Talking in November last year, Bradburn described the experience of the ICC World T20 in 2016 as a watershed moment for his side.

“The Twenty20 World Cup was bittersweet for us,” he said. “We were hugely proud of the fact that we got that first win on a global stage [against Hong Kong] but we were absolutely gutted not to get over the line in the games against Afghanistan and Zimbabwe.

“When we came home, though, it gave us a great opportunity to take stock of exactly where we were.
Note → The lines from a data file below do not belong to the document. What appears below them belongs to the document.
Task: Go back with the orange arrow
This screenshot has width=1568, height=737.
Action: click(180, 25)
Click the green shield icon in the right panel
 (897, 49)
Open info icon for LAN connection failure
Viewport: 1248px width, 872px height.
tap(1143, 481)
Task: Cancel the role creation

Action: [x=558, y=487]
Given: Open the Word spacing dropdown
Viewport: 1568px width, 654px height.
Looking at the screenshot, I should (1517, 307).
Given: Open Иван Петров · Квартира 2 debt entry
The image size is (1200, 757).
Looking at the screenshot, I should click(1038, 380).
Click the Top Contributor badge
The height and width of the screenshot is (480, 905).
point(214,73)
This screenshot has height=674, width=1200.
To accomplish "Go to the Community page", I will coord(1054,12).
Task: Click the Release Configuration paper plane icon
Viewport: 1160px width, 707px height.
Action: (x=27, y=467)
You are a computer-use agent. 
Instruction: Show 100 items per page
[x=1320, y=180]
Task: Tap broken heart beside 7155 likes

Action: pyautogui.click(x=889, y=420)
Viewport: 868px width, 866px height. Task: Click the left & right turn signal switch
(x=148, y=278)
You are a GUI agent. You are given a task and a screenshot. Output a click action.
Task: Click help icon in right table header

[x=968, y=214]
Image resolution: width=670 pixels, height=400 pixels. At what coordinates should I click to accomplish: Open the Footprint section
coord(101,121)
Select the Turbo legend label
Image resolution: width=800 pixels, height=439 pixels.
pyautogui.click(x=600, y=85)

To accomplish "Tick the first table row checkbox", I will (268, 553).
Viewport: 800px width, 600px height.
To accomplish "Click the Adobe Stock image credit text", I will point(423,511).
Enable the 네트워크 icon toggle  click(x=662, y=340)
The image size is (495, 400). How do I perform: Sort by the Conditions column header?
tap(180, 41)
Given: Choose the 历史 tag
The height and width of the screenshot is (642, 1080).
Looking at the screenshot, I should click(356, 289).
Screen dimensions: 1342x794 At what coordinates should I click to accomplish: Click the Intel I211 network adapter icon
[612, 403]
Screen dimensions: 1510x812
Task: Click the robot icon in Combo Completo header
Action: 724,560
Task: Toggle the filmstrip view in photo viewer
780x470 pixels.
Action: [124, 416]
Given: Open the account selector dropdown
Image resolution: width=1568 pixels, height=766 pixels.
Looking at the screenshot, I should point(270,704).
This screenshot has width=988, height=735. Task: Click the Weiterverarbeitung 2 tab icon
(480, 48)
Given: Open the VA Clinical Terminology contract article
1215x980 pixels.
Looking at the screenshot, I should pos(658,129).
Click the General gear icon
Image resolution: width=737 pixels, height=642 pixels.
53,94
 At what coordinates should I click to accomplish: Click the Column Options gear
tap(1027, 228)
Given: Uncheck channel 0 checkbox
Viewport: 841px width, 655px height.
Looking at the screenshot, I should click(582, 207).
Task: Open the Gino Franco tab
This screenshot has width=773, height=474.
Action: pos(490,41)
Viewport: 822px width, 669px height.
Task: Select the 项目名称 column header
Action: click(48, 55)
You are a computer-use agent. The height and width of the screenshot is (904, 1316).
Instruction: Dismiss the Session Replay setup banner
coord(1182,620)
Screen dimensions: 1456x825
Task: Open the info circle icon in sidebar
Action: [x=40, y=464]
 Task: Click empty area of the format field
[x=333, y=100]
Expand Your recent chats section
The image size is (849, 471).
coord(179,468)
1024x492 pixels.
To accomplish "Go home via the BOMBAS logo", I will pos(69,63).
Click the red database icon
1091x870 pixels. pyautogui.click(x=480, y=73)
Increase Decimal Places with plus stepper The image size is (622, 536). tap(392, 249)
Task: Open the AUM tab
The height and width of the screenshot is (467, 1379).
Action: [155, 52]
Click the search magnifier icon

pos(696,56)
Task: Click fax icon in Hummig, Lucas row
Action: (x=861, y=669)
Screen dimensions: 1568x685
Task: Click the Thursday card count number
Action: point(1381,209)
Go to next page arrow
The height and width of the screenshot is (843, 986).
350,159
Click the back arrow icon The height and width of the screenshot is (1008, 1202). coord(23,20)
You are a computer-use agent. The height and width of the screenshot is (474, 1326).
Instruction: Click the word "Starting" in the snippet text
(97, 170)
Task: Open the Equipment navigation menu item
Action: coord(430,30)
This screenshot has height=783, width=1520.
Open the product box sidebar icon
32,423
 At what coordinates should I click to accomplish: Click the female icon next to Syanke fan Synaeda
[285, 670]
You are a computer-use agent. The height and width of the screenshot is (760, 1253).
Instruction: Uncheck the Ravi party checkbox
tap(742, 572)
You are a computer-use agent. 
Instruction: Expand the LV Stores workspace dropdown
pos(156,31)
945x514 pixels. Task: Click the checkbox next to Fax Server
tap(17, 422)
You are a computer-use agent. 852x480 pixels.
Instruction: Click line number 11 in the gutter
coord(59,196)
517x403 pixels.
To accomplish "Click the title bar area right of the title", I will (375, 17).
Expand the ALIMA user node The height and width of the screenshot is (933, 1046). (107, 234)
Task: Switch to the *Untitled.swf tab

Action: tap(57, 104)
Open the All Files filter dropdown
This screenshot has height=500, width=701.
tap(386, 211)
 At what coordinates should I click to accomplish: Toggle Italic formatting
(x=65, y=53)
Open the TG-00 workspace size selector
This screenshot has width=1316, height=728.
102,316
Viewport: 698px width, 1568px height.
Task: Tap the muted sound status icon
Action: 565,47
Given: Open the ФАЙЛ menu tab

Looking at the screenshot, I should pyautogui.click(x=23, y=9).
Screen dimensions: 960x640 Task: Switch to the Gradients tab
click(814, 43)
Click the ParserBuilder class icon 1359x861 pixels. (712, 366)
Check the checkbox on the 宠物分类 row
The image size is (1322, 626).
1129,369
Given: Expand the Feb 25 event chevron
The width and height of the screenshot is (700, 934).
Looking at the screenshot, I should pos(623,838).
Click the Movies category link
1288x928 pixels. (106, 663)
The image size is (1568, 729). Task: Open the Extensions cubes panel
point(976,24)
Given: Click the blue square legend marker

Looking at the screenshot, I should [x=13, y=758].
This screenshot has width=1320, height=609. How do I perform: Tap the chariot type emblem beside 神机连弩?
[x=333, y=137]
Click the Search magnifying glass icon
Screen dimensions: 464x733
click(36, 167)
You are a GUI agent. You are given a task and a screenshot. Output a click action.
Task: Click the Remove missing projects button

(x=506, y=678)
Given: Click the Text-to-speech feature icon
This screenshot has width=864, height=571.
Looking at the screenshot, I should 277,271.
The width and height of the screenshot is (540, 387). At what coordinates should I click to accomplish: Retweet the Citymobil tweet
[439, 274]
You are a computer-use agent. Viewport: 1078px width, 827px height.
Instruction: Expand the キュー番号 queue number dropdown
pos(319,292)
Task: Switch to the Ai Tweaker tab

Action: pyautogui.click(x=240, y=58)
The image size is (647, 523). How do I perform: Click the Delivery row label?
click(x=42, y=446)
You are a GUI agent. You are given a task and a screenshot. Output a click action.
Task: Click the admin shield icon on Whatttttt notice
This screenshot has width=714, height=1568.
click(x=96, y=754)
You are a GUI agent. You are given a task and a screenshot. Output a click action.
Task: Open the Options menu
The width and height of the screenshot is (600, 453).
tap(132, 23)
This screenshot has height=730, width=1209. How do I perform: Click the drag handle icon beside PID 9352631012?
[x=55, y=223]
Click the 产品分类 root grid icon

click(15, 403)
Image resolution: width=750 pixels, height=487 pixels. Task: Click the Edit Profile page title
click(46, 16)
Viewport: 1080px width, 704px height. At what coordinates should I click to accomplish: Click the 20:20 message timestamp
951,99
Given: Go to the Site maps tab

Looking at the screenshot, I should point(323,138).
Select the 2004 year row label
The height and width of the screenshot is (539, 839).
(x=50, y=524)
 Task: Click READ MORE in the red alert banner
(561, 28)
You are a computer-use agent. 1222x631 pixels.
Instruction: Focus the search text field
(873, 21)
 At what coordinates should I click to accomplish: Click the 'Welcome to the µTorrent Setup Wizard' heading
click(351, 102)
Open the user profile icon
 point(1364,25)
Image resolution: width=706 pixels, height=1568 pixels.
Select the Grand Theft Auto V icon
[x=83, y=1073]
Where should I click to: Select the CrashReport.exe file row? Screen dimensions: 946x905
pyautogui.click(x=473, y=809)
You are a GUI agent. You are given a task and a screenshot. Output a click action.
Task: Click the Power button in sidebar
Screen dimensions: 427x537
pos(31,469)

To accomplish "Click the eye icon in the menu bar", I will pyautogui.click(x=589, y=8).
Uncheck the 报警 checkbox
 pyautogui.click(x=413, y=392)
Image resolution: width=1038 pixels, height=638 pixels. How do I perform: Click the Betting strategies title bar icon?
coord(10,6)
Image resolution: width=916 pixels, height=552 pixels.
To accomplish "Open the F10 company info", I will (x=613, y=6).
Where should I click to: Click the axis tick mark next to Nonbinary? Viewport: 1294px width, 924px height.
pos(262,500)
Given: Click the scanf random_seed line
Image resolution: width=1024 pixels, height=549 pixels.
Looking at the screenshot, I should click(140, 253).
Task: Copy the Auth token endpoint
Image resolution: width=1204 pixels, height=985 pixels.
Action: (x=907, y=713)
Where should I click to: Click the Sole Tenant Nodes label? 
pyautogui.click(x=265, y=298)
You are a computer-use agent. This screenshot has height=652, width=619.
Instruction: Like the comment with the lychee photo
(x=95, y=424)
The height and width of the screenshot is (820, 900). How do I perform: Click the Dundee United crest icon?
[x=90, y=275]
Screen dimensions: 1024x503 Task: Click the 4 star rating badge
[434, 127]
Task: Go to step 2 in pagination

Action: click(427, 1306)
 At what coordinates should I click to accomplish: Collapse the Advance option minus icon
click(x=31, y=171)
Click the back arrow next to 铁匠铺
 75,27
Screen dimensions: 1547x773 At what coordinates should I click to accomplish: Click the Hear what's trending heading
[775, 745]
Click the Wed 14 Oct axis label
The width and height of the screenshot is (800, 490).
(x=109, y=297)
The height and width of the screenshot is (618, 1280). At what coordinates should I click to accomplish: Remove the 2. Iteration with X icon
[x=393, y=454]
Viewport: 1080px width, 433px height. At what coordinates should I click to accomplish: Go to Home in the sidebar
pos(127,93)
As a squad we have made some significant strides in accepting that there have been too many ‘almost’ victories [and] for me it was a chance to put a stake in the ground and look to inspire a change.

“At the start of the summer season I presented a new direction to our team, essentially giving a choice between us continuing as we are or looking to take a tougher road.

“Everyone bought into the fact that we have to take that harder path and accept that we need to make changes. We need to address the fact that when the game is in the balance we don’t kill teams off, we let go of victory opportunities.

“Winning performances have to be our currency. It’s not about how many runs you get or wickets you take or what your average is, it’s about how many times you turn your performance into a winning one and put the team into the position to win and win again.”

Emphatic victories over UAE and Hong Kong in the World Cricket League (WCL) followed in the summer, but it is this win over the Netherlands which provides the most compelling evidence of just how far Scotland has come in developing that winning mentality. That talent has always been present in their ranks has never been in doubt, but it was that instinct which got Scotland over the line in Abu Dhabi.

Winning, as the old cliché goes, is a habit, and Scotland has shown in recent months that they are not prepared to hide behind excuses as they seek to gain it. They will take many positives away from the UAE, and with the final round of the WCL coming in the summer, and the potential prize for winning the key to the fixture door, there is no better time for Scotland’s talent to continue the process of expressing itself.